Stories of Service


By: Mayank Gupta


Recent college graduates gain and give back through Northfield AmeriCorps program

As summer winds down and students make last minute trips to Target for supplies, reality is starting to set in for most 2013 college graduates: after 15 plus years of schooling, they won’t be cracking textbooks open this fall.

While some are still perusing or wondering what a data specialist actually does, others have found a way to develop professionally, gain experience and give back to local communities.

“I’ve wanted to do a year of service for a really long time,” said recent Carleton graduate Johanna Schmidt. “It’s not academic, but it’s still very engaging.”

Schmidt is one of about 20 AmeriCorps members who will be serving in Northfield Public Schools this school year, helping kids with math, reading, college readiness and more.

Established in 1993 as part of the Corporation for National and Community Service, the AmeriCorps program is an opportunity for young adults ages 18 to 24 to help meet the educational, environmental, health and economic needs of communities across the country. This year in Minnesota more than 3,000 volunteers will complete service terms of between 10 and 11 months, receiving a small living stipend during their service and an educational award of between $4,000 and $5,000 to be put towards student loans or further education.

“I knew that if I was going to go to grad school, I didn’t want to do it right away,” said Adam Zweber, who will be serving at the Northfield Middle School. “I also really didn’t want a desk job. This was something I could see myself doing and feel good about it.”

Serving in schools and other community organizations around town, this experience gives recent graduates a chance to get some real work experience while making a big difference in the lives of local youth.

“I knew I wanted to work with youth in some capacity,” said Kim Horner, a Luther graduate and now co-coordinator of the TORCH program.

After a year of AmeriCorps in a pre-school program, Horner decided that working with older kids might suit her better and began a second year of service, this time helping out with the TORCH program. Horner has since gained full-time employment with TORCH, which is now run completely by former and current AmeriCorps members.

“They are invaluable team members,” said Marnie Thompson, the assistant principal at the high school and one of the supervisors of the AmeriCorps program in Northfield.

But not all AmeriCorps members in Minnesota enjoy as fulfilling of an experience as those who serve in Northfield. Though some graduates are initially drawn to serve in Minneapolis, after a few weeks many wish that had considered Northfield instead.

This positive experience is due in large part to the strong partnerships Northfield schools have with both St. Olaf and Carleton colleges. Northfield schools gladly welcome student volunteers, creating a vast network that benefits everyone involved.

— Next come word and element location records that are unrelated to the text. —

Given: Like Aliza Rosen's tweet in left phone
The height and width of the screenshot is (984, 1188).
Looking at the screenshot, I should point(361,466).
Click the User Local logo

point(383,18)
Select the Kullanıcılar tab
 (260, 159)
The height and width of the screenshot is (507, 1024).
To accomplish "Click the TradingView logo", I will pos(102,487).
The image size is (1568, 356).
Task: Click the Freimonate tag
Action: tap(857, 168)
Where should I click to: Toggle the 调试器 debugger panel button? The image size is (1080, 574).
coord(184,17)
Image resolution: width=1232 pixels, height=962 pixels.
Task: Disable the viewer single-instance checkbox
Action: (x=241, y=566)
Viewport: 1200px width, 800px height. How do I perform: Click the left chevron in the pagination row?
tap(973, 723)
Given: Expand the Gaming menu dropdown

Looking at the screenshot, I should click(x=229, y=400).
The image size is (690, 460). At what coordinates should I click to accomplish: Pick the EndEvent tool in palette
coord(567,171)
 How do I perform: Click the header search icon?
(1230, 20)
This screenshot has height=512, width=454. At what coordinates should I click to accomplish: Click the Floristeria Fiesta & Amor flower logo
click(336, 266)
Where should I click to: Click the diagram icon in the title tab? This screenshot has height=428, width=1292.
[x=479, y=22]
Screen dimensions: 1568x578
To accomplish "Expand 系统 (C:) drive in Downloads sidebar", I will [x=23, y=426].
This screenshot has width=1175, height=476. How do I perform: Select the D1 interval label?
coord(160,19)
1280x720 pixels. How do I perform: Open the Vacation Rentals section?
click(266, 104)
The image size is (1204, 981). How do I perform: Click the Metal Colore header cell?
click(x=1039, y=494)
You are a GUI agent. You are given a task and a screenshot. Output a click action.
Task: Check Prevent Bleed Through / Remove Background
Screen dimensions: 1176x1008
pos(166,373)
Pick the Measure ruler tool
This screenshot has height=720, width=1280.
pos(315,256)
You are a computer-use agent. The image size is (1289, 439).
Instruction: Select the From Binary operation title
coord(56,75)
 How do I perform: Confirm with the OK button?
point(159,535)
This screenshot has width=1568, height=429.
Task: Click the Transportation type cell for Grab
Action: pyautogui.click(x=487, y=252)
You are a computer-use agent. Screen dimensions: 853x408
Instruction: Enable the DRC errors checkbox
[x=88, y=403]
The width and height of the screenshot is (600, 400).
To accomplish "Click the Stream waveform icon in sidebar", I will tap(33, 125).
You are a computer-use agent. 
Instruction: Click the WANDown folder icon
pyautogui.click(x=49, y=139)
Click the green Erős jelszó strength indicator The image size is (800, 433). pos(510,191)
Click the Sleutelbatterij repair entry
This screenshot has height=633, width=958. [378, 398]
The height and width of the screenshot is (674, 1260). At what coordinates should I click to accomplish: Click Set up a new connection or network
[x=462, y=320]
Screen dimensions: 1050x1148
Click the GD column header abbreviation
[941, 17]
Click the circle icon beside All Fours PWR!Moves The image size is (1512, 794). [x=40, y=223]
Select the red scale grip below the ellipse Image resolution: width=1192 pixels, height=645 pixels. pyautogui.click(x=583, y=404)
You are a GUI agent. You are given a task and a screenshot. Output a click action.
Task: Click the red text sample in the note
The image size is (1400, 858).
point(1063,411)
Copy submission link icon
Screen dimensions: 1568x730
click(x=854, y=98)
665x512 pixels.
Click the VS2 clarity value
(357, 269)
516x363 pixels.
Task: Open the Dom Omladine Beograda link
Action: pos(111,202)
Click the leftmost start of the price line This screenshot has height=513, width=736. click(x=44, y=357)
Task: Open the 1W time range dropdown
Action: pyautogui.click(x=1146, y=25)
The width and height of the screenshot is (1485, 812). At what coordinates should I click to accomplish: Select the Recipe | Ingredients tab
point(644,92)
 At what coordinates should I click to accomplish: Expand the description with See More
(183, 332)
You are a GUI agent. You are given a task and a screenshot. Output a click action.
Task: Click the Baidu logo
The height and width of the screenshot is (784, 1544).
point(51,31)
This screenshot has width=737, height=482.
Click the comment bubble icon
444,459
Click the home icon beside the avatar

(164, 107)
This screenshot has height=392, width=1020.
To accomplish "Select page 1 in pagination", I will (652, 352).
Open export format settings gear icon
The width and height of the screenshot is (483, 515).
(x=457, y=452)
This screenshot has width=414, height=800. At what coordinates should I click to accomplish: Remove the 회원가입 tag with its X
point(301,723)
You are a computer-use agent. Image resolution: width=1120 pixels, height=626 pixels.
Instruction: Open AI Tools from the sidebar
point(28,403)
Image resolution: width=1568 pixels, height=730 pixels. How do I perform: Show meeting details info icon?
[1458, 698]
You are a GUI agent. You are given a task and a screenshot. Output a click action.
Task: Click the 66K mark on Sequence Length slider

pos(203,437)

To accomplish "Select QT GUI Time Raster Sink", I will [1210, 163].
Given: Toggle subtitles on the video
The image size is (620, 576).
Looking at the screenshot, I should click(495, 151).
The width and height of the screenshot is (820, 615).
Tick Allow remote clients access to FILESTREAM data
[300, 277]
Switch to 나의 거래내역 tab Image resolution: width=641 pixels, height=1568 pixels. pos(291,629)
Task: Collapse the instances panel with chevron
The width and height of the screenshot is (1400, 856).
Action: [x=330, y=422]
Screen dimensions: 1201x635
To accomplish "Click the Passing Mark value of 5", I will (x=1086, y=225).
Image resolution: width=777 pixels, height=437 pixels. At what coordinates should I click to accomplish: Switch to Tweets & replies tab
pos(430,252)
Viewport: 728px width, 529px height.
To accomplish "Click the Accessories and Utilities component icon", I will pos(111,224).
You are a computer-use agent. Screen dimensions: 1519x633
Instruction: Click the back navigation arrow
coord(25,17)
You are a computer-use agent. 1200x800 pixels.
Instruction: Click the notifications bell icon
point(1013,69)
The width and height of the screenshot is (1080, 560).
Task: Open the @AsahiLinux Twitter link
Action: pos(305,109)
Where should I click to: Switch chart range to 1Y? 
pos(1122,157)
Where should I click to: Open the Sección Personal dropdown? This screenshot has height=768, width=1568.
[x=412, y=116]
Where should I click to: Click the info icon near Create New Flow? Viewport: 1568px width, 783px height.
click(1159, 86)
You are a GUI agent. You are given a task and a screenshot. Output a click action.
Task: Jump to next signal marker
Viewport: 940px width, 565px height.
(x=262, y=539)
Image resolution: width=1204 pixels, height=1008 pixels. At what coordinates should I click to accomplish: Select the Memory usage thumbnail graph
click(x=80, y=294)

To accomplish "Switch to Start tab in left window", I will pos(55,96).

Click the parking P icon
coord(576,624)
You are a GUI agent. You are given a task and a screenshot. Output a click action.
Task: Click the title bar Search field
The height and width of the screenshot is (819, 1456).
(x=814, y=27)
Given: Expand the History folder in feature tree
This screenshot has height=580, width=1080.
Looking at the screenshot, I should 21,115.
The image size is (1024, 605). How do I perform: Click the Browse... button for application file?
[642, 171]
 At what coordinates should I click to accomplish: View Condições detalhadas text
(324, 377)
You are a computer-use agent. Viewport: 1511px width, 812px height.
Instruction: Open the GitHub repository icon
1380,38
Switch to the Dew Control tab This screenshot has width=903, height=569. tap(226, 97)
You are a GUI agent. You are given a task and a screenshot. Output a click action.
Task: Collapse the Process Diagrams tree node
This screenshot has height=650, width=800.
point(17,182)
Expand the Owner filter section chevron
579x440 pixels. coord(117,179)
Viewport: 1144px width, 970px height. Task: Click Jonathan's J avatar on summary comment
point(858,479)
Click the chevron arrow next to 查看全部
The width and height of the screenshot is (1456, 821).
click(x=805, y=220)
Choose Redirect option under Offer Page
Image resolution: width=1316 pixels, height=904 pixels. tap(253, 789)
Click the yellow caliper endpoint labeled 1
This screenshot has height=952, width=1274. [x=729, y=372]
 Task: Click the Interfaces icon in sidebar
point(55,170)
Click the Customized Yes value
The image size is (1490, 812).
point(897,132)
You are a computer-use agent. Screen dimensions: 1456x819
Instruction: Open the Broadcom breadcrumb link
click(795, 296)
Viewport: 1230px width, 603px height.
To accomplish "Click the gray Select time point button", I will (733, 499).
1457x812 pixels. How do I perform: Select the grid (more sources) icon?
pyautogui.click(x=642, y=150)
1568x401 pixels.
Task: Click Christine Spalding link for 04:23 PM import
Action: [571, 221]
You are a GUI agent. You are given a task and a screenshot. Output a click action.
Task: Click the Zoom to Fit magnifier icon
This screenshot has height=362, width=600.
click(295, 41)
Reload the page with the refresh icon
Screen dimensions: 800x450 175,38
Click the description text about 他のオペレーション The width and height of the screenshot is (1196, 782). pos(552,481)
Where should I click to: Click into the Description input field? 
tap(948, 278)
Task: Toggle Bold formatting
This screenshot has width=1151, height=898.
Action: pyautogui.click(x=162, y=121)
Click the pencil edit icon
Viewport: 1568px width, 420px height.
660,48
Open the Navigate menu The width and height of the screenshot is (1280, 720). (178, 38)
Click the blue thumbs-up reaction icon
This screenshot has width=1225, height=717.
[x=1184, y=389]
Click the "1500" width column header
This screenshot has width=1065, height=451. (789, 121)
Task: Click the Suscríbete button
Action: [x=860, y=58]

“We truly have a reciprocal relationship,” said Laura Riehle-Merrill, the director of community engagement and student leadership at Carleton College. “Roughly half of Carleton students volunteer during their time [at Carleton]. Our students bring a lot of energy and [the schools] make sure our students get a lot out of the experience. It’s a win-win.”

“I was amazed at how well-established the [AmeriCorps] program is here,” said Schmidt who will be helping with TORCH this year before heading off to law school next fall.

Though AmeriCorps members live on a stipend that breaks down to about $900 a month, you won’t see those serving in Northfield complaining.

“We’re totally spoiled being in Northfield,” said Rachel Sams, another Carleton graduate. “There is always something going on at the colleges that is either free or really cheap.”

Considering these symbiotic relationships, it comes as no surprise that former service members tend to stick around. Riehle-Merrill, who supervises an AmeriCorps member in addition to attending to her other duties at Carleton, also just happens to be a former AmeriCorps member.

“I really believe in the mission of AmeriCorps,” said Riehle-Merrill. “It totally changed the trajectory of my life.”